SET EXERCISE = Please print all of the items below again, word for word and line for line, with nothing changed.

Interface element records
========

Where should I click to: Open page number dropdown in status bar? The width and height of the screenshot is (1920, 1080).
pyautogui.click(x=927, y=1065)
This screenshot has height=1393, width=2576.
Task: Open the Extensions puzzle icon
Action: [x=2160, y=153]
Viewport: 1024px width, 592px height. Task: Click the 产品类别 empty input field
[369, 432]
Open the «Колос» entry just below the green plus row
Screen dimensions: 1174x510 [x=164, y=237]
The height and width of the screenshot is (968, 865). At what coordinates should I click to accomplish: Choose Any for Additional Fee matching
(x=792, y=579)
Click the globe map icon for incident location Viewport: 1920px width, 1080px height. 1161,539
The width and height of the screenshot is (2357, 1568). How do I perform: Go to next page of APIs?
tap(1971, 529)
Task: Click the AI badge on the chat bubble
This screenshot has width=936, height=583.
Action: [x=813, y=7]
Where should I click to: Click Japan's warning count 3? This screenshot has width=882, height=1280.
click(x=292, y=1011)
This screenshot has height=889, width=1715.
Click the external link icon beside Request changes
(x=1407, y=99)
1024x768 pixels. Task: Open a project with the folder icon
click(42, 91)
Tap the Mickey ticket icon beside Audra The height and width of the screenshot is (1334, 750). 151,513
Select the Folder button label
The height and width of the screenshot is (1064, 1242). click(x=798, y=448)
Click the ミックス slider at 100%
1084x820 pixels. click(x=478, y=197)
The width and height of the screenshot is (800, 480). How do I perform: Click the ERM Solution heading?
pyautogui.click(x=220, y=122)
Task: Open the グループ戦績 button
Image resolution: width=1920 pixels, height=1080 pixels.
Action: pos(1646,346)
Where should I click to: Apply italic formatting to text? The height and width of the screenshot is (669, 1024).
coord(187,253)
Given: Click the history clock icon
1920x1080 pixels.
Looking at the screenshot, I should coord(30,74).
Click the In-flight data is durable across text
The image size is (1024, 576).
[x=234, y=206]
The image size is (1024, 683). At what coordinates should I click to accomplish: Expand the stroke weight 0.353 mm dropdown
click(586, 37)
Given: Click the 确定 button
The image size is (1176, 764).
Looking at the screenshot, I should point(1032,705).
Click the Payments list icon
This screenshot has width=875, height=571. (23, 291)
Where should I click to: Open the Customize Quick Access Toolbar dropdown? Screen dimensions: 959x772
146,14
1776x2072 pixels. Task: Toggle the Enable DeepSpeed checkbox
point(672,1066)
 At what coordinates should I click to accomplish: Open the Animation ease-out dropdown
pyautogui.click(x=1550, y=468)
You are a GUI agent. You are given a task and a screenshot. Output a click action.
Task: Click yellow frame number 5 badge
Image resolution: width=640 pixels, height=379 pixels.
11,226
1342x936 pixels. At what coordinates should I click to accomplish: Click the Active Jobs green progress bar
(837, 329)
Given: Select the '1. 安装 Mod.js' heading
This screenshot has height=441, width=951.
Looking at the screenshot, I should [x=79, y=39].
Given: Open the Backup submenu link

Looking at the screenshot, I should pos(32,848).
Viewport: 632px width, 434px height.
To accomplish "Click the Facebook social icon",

========

SOLVED PROBLEM =
Where should I click to: Open page number dropdown in status bar? The width and height of the screenshot is (1920, 1080).
pyautogui.click(x=927, y=1065)
This screenshot has height=1393, width=2576.
Task: Open the Extensions puzzle icon
Action: [x=2160, y=153]
Viewport: 1024px width, 592px height. Task: Click the 产品类别 empty input field
[369, 432]
Open the «Колос» entry just below the green plus row
Screen dimensions: 1174x510 [x=164, y=237]
The height and width of the screenshot is (968, 865). At what coordinates should I click to accomplish: Choose Any for Additional Fee matching
(x=792, y=579)
Click the globe map icon for incident location Viewport: 1920px width, 1080px height. 1161,539
The width and height of the screenshot is (2357, 1568). How do I perform: Go to next page of APIs?
tap(1971, 529)
Task: Click the AI badge on the chat bubble
This screenshot has width=936, height=583.
Action: [x=813, y=7]
Where should I click to: Click Japan's warning count 3? This screenshot has width=882, height=1280.
click(x=292, y=1011)
This screenshot has height=889, width=1715.
Click the external link icon beside Request changes
(x=1407, y=99)
1024x768 pixels. Task: Open a project with the folder icon
click(42, 91)
Tap the Mickey ticket icon beside Audra The height and width of the screenshot is (1334, 750). 151,513
Select the Folder button label
The height and width of the screenshot is (1064, 1242). click(x=798, y=448)
Click the ミックス slider at 100%
1084x820 pixels. click(x=478, y=197)
The width and height of the screenshot is (800, 480). How do I perform: Click the ERM Solution heading?
pyautogui.click(x=220, y=122)
Task: Open the グループ戦績 button
Image resolution: width=1920 pixels, height=1080 pixels.
Action: pos(1646,346)
Where should I click to: Apply italic formatting to text? The height and width of the screenshot is (669, 1024).
coord(187,253)
Given: Click the history clock icon
1920x1080 pixels.
Looking at the screenshot, I should coord(30,74).
Click the In-flight data is durable across text
The image size is (1024, 576).
[x=234, y=206]
The image size is (1024, 683). At what coordinates should I click to accomplish: Expand the stroke weight 0.353 mm dropdown
click(586, 37)
Given: Click the 确定 button
The image size is (1176, 764).
Looking at the screenshot, I should point(1032,705).
Click the Payments list icon
This screenshot has width=875, height=571. (23, 291)
Where should I click to: Open the Customize Quick Access Toolbar dropdown? Screen dimensions: 959x772
146,14
1776x2072 pixels. Task: Toggle the Enable DeepSpeed checkbox
point(672,1066)
 At what coordinates should I click to accomplish: Open the Animation ease-out dropdown
pyautogui.click(x=1550, y=468)
You are a GUI agent. You are given a task and a screenshot. Output a click action.
Task: Click yellow frame number 5 badge
Image resolution: width=640 pixels, height=379 pixels.
11,226
1342x936 pixels. At what coordinates should I click to accomplish: Click the Active Jobs green progress bar
(837, 329)
Given: Select the '1. 安装 Mod.js' heading
This screenshot has height=441, width=951.
Looking at the screenshot, I should [x=79, y=39].
Given: Open the Backup submenu link

Looking at the screenshot, I should pos(32,848).
Viewport: 632px width, 434px height.
To accomplish "Click the Facebook social icon",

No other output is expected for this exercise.